What About Fentanyl?

This is one of the most common concerns people have, and the reality is more nuanced than headlines suggest. Fentanyl does absorb through mucous membranes (the inside of your mouth, nose, or eyes) at a rate more than 30 times higher than through intact skin. Medical fentanyl patches work by using special formulations and adhesives designed to push the drug through skin slowly over 48 to 72 hours.

Briefly touching powdered fentanyl with dry, intact skin is not the same as wearing a patch. The American College of Medical Toxicology and the American Academy of Clinical Toxicology have stated that incidental skin contact with fentanyl is not expected to cause overdose in emergency responders. The real danger comes from inhaling airborne powder or touching your mouth, nose, or eyes after contact. That said, gloves are still a smart precaution because they eliminate any absorption pathway and prevent you from unknowingly transferring powder to your face.

How to Handle These Drugs Safely

The single most important step is wearing gloves. For most situations involving pills, patches, or topical medications, standard disposable gloves (nitrile is preferred over latex) provide adequate protection. If you’re a home caregiver handling chemotherapy drugs, you should also have a spill kit nearby and written instructions from the prescribing team on how to dispose of leftover medication and contaminated materials.

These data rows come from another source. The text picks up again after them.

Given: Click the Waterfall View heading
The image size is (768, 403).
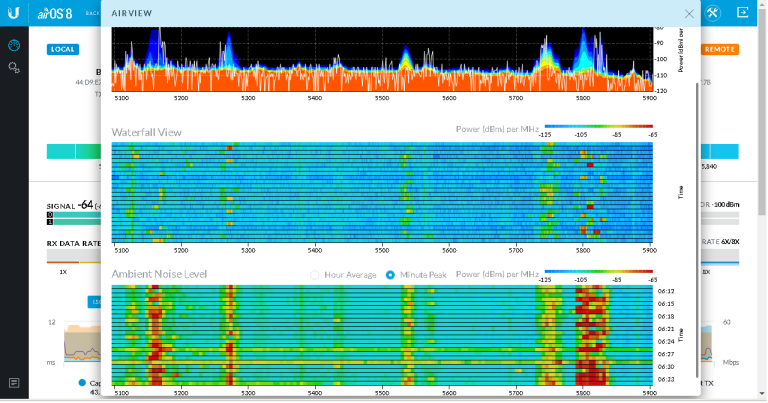Looking at the screenshot, I should click(x=146, y=132).
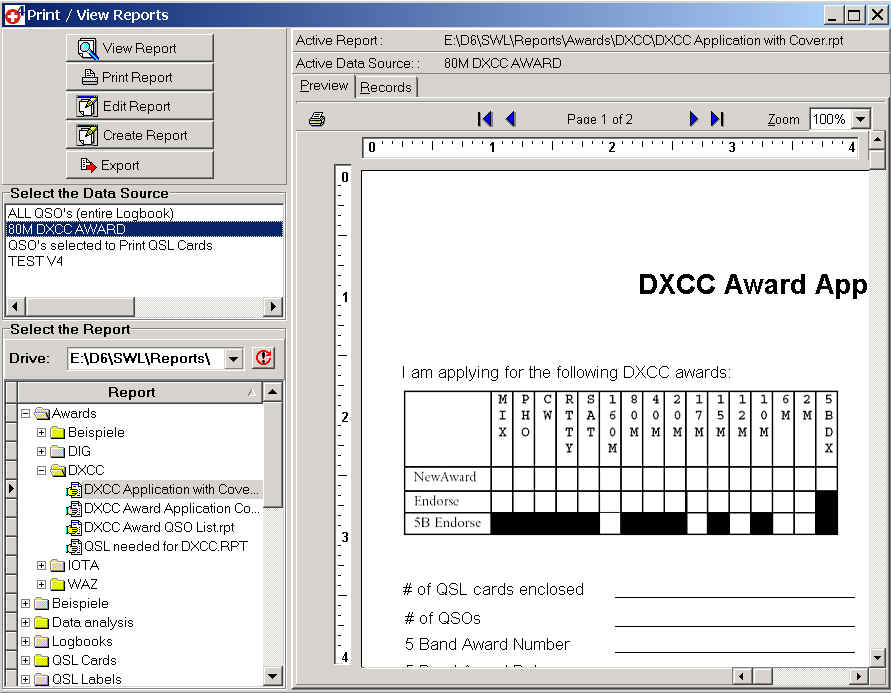Select QSL needed for DXCC.RPT report
891x693 pixels.
tap(165, 546)
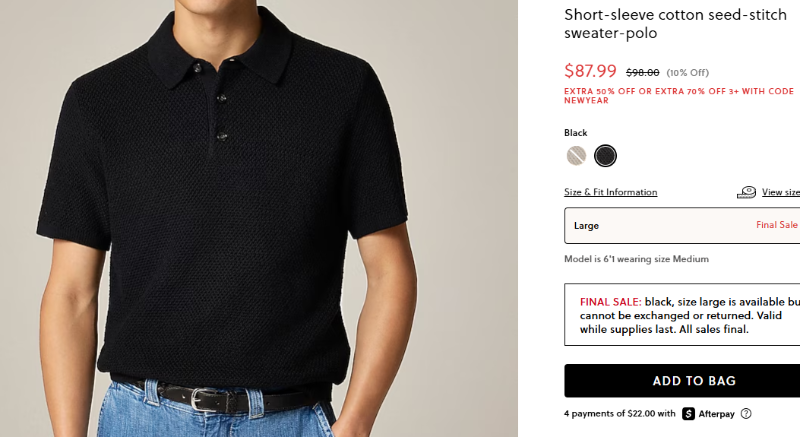800x437 pixels.
Task: Click the Black color name label
Action: pos(575,133)
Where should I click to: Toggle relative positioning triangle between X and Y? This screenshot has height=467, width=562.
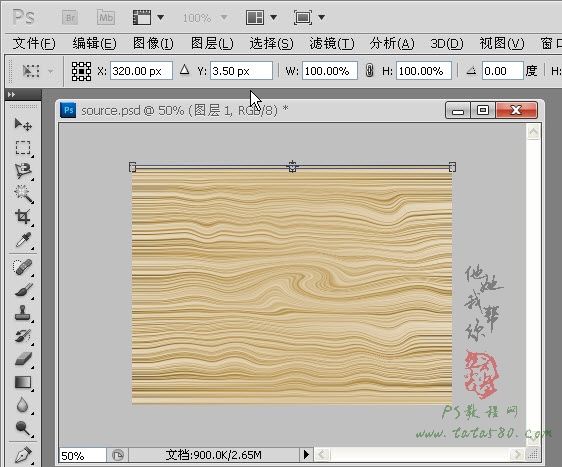point(185,70)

If you do get a hazardous drug on your skin, flush the area immediately with soap and water. If the chemical has soaked through your clothing, remove the clothing first, then wash the skin. For eye exposure, rinse with clean water for at least 15 minutes. Irritation that persists after washing warrants medical attention.

For everyday household situations, the drugs most likely to cause problems are topical hormones (testosterone gel), nitroglycerin products, and oral chemotherapy pills that a family member may be taking at home. Treat any of these with the same simple rule: don’t touch them without gloves, and wash immediately if you do.